DATA TO PROCESS:
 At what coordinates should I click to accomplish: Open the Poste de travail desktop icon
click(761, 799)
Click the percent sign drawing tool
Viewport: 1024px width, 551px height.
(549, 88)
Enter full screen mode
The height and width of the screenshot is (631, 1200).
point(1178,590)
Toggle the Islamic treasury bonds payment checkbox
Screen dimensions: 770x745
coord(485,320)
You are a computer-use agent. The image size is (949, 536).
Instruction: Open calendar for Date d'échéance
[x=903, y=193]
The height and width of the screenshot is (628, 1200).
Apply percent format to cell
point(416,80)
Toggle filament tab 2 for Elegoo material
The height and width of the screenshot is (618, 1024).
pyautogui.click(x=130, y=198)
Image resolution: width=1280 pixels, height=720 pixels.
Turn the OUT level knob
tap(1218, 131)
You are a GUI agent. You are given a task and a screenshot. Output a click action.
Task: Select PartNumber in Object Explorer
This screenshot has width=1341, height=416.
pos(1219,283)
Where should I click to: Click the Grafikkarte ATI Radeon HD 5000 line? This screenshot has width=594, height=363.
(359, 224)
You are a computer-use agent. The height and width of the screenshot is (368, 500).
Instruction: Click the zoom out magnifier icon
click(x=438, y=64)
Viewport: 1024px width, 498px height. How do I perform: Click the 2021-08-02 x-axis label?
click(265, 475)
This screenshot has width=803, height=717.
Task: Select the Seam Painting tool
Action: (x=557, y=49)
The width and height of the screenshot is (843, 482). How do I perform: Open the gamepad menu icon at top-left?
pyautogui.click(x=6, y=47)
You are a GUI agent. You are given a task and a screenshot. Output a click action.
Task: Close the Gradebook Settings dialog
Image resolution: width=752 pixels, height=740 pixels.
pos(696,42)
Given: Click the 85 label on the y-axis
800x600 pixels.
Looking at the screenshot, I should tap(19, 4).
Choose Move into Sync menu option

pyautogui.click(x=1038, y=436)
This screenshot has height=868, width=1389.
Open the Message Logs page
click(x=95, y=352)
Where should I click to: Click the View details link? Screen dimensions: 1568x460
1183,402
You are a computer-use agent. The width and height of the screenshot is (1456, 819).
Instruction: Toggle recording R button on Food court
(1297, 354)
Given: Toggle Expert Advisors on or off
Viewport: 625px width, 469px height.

WHAT YOU ARE ASKED TO DO: Each line, from the one that holds "800x600 pixels." through the last line of the entries, must be repeated exactly. Leave out everything else.

YOUR RESPONSE:
800x600 pixels.
Looking at the screenshot, I should tap(19, 4).
Choose Move into Sync menu option

pyautogui.click(x=1038, y=436)
This screenshot has height=868, width=1389.
Open the Message Logs page
click(x=95, y=352)
Where should I click to: Click the View details link? Screen dimensions: 1568x460
1183,402
You are a computer-use agent. The width and height of the screenshot is (1456, 819).
Instruction: Toggle recording R button on Food court
(1297, 354)
Given: Toggle Expert Advisors on or off
Viewport: 625px width, 469px height.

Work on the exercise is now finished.